-- Available data follows --
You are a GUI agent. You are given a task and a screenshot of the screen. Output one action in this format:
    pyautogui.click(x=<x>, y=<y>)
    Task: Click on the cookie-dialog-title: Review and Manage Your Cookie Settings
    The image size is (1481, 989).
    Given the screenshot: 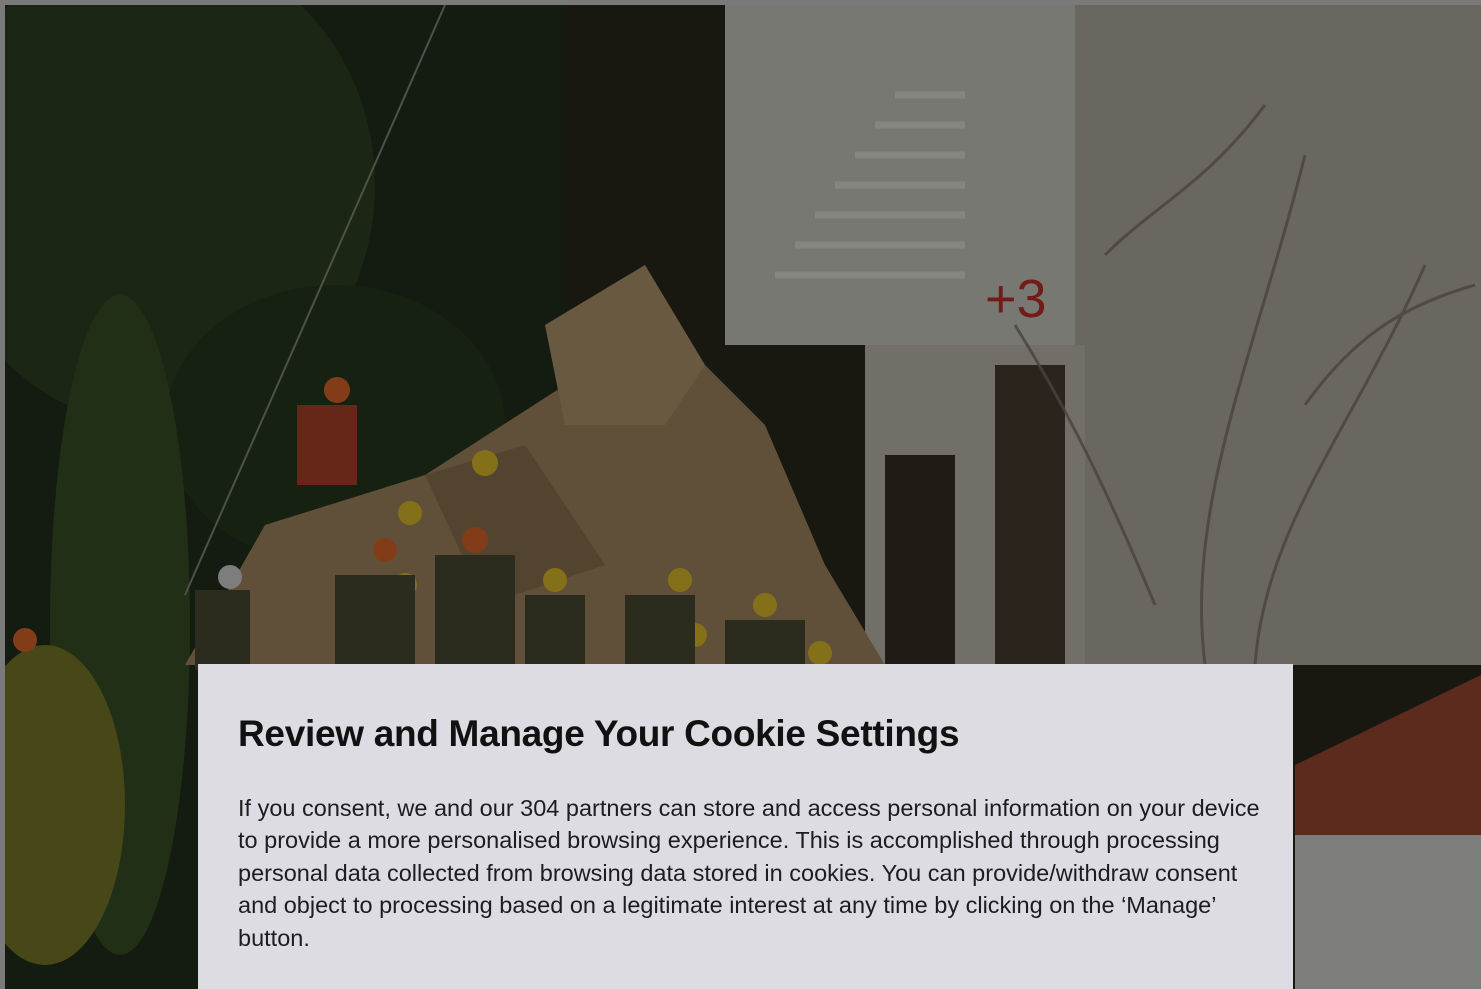 What is the action you would take?
    pyautogui.click(x=599, y=734)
-- Available data concluded --
Exercise prompt
Copy the items word for word, from their first line through the line containing "The image size is (1481, 989).", with both ends included.

The completed task
You are a GUI agent. You are given a task and a screenshot of the screen. Output one action in this format:
    pyautogui.click(x=<x>, y=<y>)
    Task: Click on the cookie-dialog-title: Review and Manage Your Cookie Settings
    The image size is (1481, 989).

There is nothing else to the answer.